**Goal of the exercise**
Whenever "Locate" appears in a line, please copy that line from the data.
======
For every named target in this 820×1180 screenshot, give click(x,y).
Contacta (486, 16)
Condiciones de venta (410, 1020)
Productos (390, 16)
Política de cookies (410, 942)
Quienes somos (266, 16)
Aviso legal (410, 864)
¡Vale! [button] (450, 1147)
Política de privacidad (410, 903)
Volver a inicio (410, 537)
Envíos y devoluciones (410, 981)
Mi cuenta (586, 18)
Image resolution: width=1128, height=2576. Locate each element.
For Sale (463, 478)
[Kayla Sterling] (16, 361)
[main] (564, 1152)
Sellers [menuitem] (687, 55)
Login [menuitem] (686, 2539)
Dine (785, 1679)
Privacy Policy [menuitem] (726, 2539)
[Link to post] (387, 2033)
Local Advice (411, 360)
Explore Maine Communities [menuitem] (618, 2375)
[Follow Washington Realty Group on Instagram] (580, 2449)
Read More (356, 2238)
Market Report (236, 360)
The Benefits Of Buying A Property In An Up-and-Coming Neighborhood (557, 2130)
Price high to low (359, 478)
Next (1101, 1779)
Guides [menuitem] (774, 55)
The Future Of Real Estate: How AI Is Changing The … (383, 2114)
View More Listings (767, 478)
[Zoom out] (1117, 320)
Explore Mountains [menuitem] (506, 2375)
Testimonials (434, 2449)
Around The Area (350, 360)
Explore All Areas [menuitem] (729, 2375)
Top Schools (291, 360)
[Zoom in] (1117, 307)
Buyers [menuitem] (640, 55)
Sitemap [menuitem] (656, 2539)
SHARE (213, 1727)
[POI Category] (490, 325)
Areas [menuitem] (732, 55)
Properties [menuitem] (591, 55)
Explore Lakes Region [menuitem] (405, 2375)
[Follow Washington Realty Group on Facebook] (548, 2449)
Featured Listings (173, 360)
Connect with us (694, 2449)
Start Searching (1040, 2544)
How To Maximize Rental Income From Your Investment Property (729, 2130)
======
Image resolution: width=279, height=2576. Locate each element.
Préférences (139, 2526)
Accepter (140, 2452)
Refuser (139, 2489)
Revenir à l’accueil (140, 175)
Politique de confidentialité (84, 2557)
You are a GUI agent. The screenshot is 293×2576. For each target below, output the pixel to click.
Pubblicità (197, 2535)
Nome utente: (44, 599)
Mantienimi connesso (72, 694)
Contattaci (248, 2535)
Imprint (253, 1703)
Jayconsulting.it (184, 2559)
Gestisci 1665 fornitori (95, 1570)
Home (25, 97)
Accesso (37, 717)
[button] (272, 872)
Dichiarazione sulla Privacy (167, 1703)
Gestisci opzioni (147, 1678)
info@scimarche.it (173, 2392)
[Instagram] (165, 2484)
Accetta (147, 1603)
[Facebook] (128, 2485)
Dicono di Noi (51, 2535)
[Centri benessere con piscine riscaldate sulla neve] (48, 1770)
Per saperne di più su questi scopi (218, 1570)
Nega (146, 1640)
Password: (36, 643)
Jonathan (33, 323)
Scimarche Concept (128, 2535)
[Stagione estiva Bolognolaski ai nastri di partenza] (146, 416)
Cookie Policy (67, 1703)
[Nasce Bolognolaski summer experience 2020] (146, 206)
======
**Output of the exercise**
Image resolution: width=1128, height=2576. Locate each element.
Image resolution: width=279, height=2576. Locate each element.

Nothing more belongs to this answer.